►
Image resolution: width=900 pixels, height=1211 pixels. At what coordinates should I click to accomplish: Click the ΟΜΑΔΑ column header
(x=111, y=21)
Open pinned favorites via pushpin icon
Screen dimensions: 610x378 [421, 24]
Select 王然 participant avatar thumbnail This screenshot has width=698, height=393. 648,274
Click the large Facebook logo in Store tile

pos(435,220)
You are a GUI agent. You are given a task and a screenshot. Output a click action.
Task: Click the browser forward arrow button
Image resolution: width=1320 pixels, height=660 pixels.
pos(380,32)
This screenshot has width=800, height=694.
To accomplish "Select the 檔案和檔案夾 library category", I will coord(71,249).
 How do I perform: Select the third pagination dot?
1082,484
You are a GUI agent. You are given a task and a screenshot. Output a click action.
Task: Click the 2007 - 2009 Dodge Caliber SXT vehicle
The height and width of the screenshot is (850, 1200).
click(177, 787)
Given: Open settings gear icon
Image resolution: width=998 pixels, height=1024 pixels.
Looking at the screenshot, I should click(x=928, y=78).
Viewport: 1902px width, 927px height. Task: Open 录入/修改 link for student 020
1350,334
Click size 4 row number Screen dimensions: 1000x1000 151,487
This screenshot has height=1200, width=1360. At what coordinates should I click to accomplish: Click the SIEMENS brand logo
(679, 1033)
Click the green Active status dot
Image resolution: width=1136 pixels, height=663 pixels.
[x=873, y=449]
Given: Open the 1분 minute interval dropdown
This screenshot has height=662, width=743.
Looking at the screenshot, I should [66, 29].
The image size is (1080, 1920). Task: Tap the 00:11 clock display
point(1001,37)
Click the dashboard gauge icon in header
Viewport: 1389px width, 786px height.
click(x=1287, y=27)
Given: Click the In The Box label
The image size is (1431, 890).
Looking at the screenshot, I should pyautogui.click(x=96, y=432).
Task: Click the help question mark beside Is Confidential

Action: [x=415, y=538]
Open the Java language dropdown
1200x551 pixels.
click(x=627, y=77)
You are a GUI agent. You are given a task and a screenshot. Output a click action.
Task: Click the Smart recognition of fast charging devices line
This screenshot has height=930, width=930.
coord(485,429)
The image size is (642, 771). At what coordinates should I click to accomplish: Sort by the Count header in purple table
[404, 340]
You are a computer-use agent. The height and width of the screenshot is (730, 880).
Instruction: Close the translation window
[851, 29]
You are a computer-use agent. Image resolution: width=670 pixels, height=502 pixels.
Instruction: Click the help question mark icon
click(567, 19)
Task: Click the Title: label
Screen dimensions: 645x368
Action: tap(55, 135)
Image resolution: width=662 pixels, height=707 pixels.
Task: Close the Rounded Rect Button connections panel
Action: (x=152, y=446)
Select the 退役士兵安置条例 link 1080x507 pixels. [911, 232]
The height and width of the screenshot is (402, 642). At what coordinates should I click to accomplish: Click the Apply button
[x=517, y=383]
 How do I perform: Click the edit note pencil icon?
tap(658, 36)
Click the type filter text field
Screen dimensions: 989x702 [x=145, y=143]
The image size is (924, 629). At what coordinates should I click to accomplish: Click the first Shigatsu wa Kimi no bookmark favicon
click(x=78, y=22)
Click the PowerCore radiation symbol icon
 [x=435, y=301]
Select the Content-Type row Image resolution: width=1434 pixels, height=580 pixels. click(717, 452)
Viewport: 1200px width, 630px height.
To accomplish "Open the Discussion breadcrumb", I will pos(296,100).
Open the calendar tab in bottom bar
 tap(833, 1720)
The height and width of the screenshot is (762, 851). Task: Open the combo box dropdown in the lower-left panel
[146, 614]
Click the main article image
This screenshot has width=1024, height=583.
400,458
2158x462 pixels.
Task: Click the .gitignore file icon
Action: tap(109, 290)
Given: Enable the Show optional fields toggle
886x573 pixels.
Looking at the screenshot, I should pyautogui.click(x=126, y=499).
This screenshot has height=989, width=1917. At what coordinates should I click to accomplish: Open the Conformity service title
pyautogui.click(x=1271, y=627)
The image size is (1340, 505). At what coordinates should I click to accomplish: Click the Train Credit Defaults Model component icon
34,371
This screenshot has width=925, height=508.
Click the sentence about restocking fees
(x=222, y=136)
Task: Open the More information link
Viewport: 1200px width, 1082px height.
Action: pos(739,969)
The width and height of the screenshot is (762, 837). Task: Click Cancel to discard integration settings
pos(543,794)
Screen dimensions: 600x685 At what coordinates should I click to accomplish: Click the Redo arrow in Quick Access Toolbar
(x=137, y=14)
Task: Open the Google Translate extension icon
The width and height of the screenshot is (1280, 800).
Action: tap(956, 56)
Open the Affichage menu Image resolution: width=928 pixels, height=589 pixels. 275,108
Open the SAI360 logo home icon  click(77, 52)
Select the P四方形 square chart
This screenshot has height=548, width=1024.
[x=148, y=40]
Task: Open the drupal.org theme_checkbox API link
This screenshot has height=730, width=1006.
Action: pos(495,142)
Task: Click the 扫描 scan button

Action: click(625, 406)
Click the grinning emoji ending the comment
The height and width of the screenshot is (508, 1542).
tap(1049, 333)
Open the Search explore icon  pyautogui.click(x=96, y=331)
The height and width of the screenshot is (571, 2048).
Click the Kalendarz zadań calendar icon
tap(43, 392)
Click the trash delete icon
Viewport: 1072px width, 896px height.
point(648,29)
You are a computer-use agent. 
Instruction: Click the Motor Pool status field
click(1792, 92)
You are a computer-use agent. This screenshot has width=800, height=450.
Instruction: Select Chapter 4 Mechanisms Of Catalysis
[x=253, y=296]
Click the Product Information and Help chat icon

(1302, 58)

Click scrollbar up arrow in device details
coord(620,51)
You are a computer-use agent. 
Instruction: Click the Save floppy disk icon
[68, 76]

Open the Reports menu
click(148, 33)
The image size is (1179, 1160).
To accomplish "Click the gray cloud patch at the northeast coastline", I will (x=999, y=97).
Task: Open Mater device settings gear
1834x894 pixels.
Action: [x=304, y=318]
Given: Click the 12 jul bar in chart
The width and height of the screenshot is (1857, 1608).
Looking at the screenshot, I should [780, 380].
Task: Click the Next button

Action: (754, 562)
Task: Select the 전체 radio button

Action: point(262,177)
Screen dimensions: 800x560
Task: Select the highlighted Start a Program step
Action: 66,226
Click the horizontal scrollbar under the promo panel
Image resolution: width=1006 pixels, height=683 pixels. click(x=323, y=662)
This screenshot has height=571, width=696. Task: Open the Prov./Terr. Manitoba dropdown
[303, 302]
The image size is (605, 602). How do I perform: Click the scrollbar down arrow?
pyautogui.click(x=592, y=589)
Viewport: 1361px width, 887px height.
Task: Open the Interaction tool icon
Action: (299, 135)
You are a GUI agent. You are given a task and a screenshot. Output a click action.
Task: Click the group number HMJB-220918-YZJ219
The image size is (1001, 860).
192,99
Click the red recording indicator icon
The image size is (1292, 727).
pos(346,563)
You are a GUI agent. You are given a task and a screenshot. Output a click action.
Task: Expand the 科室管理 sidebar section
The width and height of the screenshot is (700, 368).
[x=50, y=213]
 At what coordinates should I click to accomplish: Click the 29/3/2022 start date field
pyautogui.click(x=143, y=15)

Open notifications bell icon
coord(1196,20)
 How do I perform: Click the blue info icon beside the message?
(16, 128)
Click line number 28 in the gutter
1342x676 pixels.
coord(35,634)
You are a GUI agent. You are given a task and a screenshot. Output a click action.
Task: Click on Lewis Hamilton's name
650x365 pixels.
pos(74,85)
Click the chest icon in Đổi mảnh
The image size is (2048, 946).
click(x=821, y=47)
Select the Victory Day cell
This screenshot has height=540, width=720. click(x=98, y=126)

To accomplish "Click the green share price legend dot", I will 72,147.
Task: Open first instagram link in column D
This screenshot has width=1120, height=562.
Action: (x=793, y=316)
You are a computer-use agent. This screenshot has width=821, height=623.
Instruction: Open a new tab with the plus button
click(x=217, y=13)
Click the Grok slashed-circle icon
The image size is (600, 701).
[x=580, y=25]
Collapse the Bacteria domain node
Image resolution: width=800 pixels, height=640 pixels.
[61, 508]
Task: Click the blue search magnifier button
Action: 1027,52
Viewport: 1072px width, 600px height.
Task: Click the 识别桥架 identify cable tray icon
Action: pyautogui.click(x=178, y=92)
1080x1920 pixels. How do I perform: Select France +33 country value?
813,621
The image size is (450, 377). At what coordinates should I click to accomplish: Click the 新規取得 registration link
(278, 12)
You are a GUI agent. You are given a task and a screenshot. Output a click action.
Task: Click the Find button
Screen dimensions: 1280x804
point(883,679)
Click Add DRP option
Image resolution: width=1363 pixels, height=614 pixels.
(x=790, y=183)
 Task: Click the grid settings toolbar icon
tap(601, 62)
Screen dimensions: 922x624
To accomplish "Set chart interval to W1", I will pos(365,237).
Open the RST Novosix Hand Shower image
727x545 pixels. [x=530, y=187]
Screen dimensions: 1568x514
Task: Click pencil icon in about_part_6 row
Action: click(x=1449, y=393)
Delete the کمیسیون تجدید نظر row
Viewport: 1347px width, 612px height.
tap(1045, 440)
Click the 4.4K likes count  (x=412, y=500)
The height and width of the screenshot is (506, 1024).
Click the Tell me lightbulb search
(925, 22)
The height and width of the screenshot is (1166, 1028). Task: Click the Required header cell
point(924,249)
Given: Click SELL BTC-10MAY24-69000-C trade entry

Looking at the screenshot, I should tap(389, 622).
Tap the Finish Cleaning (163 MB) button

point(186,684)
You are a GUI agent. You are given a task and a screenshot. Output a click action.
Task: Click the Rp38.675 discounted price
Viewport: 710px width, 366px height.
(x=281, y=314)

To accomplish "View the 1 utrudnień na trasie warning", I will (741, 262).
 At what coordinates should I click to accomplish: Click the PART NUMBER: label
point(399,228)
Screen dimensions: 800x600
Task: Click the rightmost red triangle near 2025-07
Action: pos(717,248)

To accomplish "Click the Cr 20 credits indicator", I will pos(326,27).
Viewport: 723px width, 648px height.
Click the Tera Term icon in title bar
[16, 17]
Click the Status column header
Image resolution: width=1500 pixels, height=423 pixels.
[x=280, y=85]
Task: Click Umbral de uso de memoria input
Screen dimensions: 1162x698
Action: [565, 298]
◄
- DIRECTIONS -
The required output is the number of lines in the records that contain the word "green", with nothing added.

- SOLUTION -
2